TRENTO. La tazzina dell'espresso raggiunge prezzi sempre più alti. A dirlo è una classifica che è stata realizzata a livello nazionale da Assoutenti e che vede la palma del caro-caffè spettare al Trentino Alto Adige, con i bar di Trento che vendono l'espresso consumato al banco in media a 1,25 euro (il 40% in più di Messina), 1,24 euro a Bolzano.
In Italia si consumano ogni giorno 9,3 milioni di tazzine di espresso al bar . Secondo l'analisi fatta dall'associazione il prezzo medio nazionale del caffè è oggi di circa 1,10 euro contro 1,038 euro del 2021. Anche a Cuneo il caffè costa 1,24 euro. In ben 3 province dell'Emilia Romagna (Ferrara, Ravenna e Reggio Emilia) l'espresso abbatte la soglia psicologica di 1,20 euro, così come in Veneto (Rovigo e Venezia), mentre a Padova e Vicenza il prezzo medio è di 1,19 euro.
“Nei mesi scorsi avevamo denunciato i primi ritocchi dei listini del caffè nei bar italiani – dice il presidente dell’associazione dei consumatori Furio Triuzzi – i numeri ufficiali confermano oggi il nostro allarme e il trend al rialzo, che oggi sfiora una media annua del +6%, è destinato a proseguire nei prossimi mesi. A generare i rincari da un lato il caro-bollette, che impone maggiori costi energetici agli esercenti poi scaricati sui consumatori finali attraverso i prezzi al dettaglio; dall’altro le tensioni nelle quotazioni delle materie prime, che hanno portato a rincari per beni come caffè e zucchero. A farne le spese sono i consumatori”.

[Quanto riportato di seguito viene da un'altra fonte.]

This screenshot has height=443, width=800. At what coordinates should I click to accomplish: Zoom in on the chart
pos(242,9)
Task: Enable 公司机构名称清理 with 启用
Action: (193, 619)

Il caffè più economico d’Italia, segnala Assoutenti, è quello servito dai bar di Messina (0,89 euro), seguita da Napoli, città dove l’espresso è una tradizione storica (0,90 euro), e da due province calabresi (Reggio Calabria e Catanzaro, 0,92 euro). La mappa realizzata dall’associazione registra differenze notevoli dei listini tra Nord e Sud: il caffè costa a Trento addirittura il 40,5% in più di Messina.
Assoutenti ha poi messo a confronto i listini attuali con quelli in vigore lo scorso anno: si scopre che per il caffè al bar i rincari dei prezzi sono generalizzati e raggiungono quota +16% a Pescara, +15% a Catanzaro, +13,6% a Cosenza, +13,5% ad Alessandria, +12,8% a Bari, +12,7% a Cuneo. Solo cinque province (Napoli, Biella, Lucca, Novara e Macerata) hanno mantenuto stabile il prezzo medio, mentre in tutte le altre città si registrano aumenti anche pesanti.